Vestiges de la maison Pinguet et du moulin Dumont
Les vestiges de la maison Pinguet et du moulin Dumont sont situés dans l'actuel parc des Braves. Les fouilles archéologiques effectuées sur le site ont permis de localiser divers types de fondation ainsi que des objets du XVIIe siècle, perdus ou abandonnés, qui forment une collection exceptionnelle de vestiges témoins des conditions de vie de quelques-uns des premiers habitants dans la banlieue de Québec.
La maison Pinguet
Situé dans l'actuel parc des Braves, deux types de fondation ont été dégagés à l'époque sur le site; de factures techniques différentes (pierre sèche et maçonnerie), ils témoignent de phases distinctes d’occupation du site. Les trois murs de fondation, sud, est et ouest, d’une petite maison, un peu déformés par la pression extérieure, réfèrent à un bâtiment carré de 3,6 mètres de côté, laissant un espace intérieur de moins de 10 mètres carrés. Ce logis était tout juste assez grand pour permettre à un défricheur de tenir feu et lieu sur sa concession. Il s’agirait vraisemblablement de celui du commis de traite Pierre Delaporte. Un mur de fondation en maçonnerie de gros blocs de pierre, partiellement dégagé, révèle l’édification d’une nouvelle maison, à partir des murs de fondation de la première; elle peut s’inscrire dans un rectangle de 8,0 x 5,2 mètres. Avec la construction d’un second ouvrage en brique dans le coin nord-est de l’agrandissement et l’intégration d’une canalisation, la demeure aménagée pour la famille d’Henry Pinguet peut être considérée comme une maison à deux chambres à feu et une chambre à eau. De nombreux vestiges d’ouvrages en bois, tous calcinés, mis au jour à l’emplacement des deux corps de bâtiment témoignent de leur destruction par un incendie.

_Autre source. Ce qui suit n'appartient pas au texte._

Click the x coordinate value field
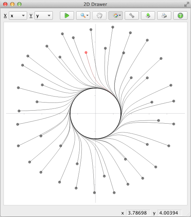 point(138,213)
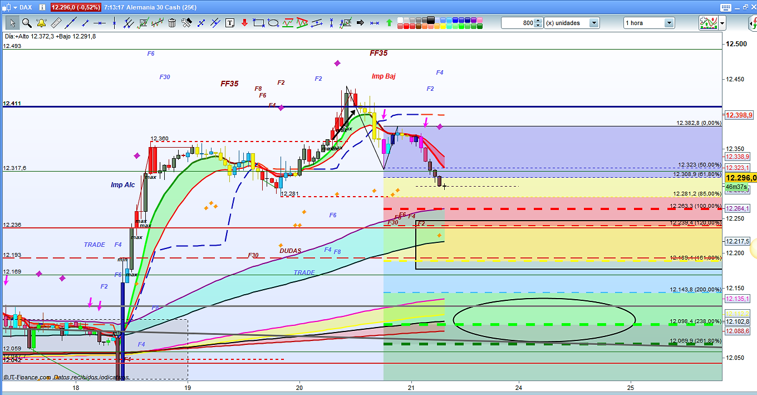The height and width of the screenshot is (395, 757).
Task: Select the arrow cursor pointer tool
Action: coord(12,23)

Vestiges de la maison Pinguet et du moulin Dumont
S'y rendreLe moulin Dumont
Les vestiges de maçonnerie de forme circulaire, dégagés à l’est de la terrasse du parc des Braves, permettent d’établir une corrélation probante avec les termes des marchés de construction d’un moulin à tan à vent passés par Jean-Baptiste Dumont en 1747. Il ne faut pas s’étonner que le diamètre de 4,7 mètres, relevé à la base des vestiges de démolition, dépasse celui de 3,9 mètres mentionné au contrat de maçonne; avec une légère inclinaison de la tour en pierre de ce moulin vers le centre, il était normal d’établir la fondation sur une base un peu plus grande. Les seuls blocs laissés en place par les démolisseurs permettent d’établir l’épaisseur du mur à 0,94 mètre (3 pieds, mesure française), laissant un diamètre intérieur de 2,76 mètres, sans doute suffisant pour l’installation du « moulin à tan ». L’absence apparente de vestiges du côté ouest, sur une distance de 1,96 mètre (6 pieds, mesure française), pourrait correspondre à l’ouverture de la porte d’entrée du moulin.
Les artéfacts
Les fouilles archéologiques effectuées sur le site de la maison Pinguet et du moulin Dumont en 1993, 2010 et 2011 ont permis de mettre au jour des objets du XVIIe siècle, perdus ou abandonnés, qui forment une collection exceptionnelle de vestiges témoins du cadre et des conditions de vie de quelques-uns des premiers habitants dans la banlieue de Québec. Parmi les objets d’intérêt trouvés, notons un jeton de la Chambre des comptes de Bretagne, frappé en 1647, d’un batte-feu et d’une hache tomahawk. Les vestiges d’activités domestiques retrouvés sur le site de la maison Pinguet — pois, ossements de poissons, de volatiles et de mammifères ainsi que divers types de contenants en terre cuite reliés à l’alimentation — confirment, quant à eux, qu’il s’agit d’un bâtiment d’habitation. Bien que le quotidien du colon fût rythmé par les activités de subsistance, il n’en demeure pas moins qu’une petite part de coquetterie n’en était pas exclue, tout comme la spiritualité. Une médaille, des grains de chapelet et un petit crucifix en sont des témoins.